**DATA TO USE:**
[Start]

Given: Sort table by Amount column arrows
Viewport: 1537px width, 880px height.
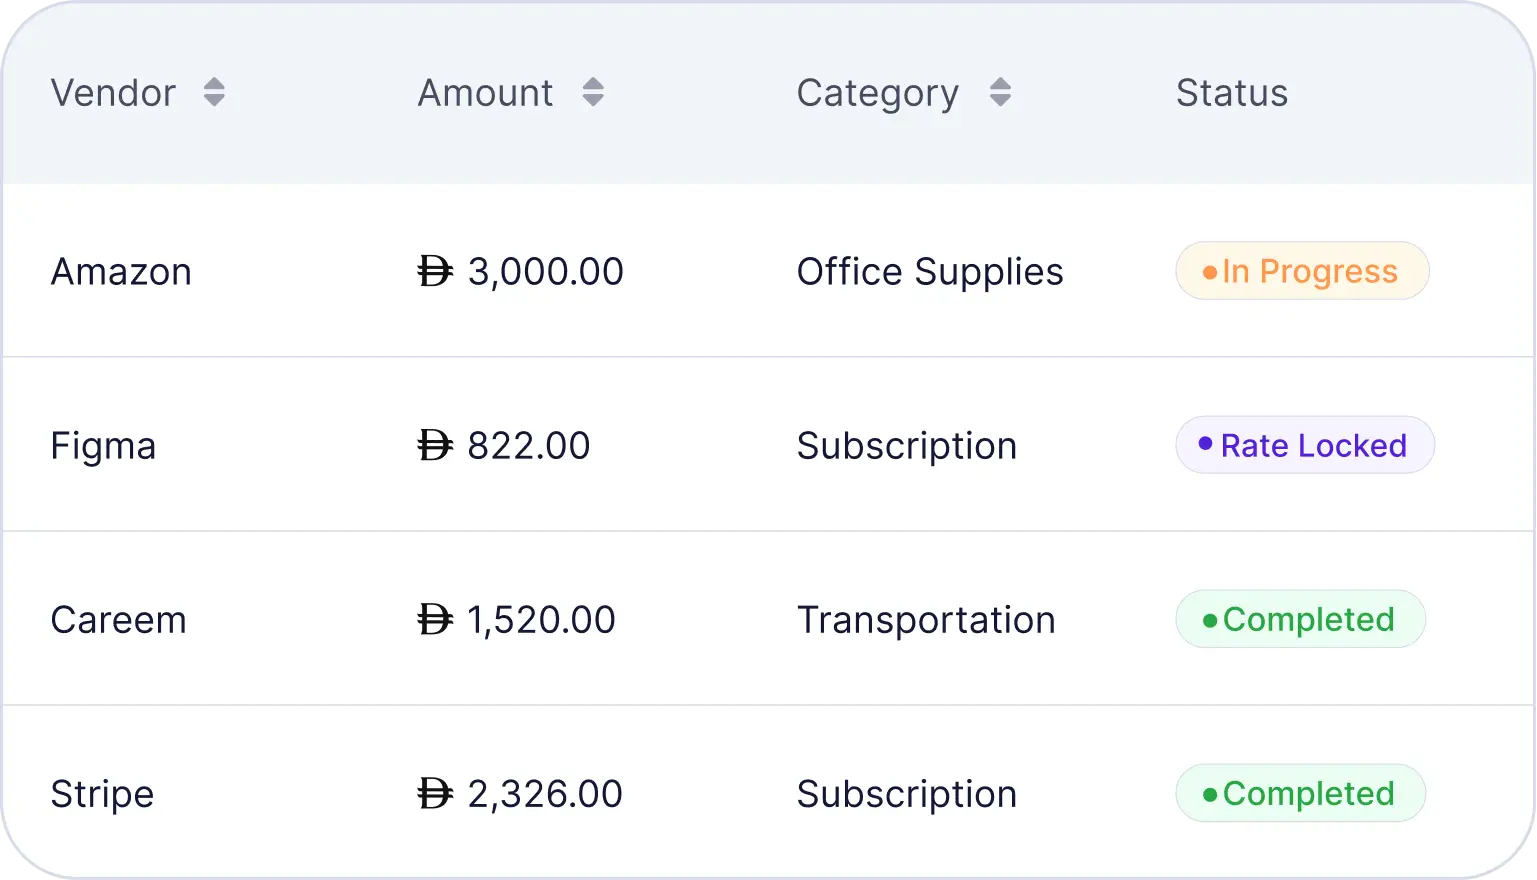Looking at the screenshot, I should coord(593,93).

[End]
[Start]

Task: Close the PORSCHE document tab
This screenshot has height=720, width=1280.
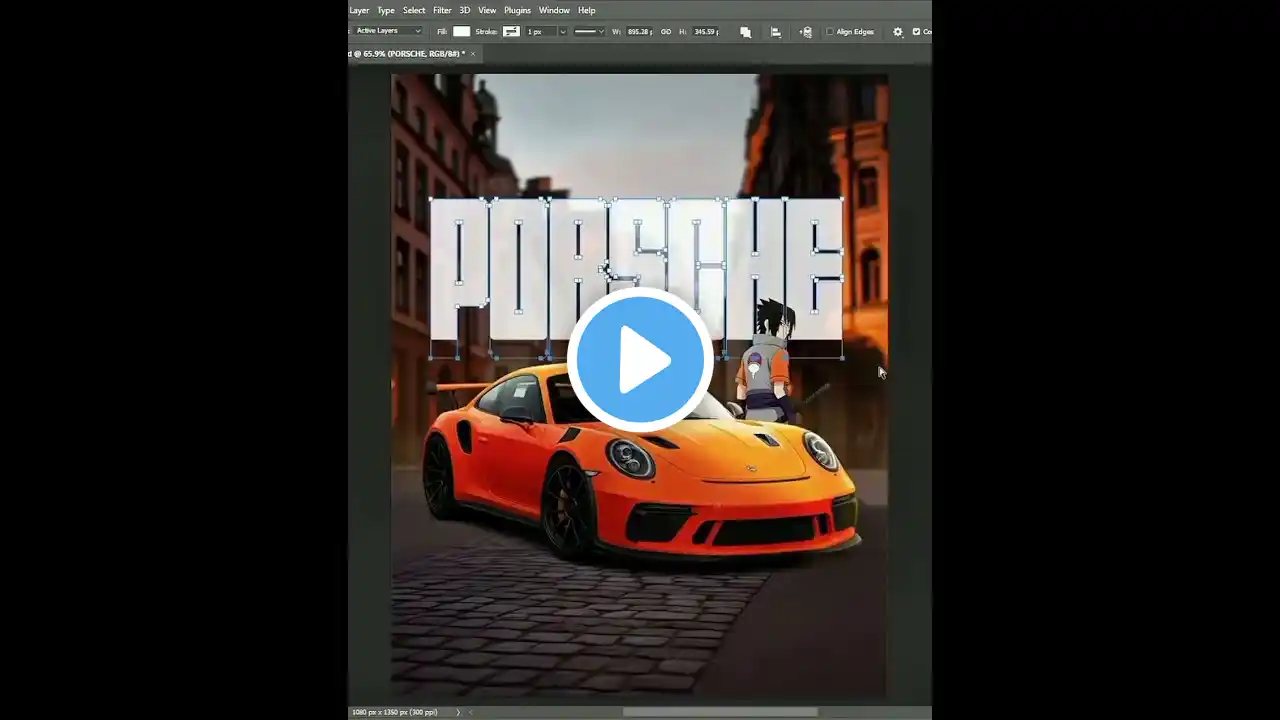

[End]

**WHAT TO DO:** Copy out everything from the line containing "Task: Close the PORSCHE document tab" down to the line containing "This screenshot has height=720, width=1280.", keeping each line word for word.

**ANSWER TO THE EXERCISE:**
Task: Close the PORSCHE document tab
This screenshot has height=720, width=1280.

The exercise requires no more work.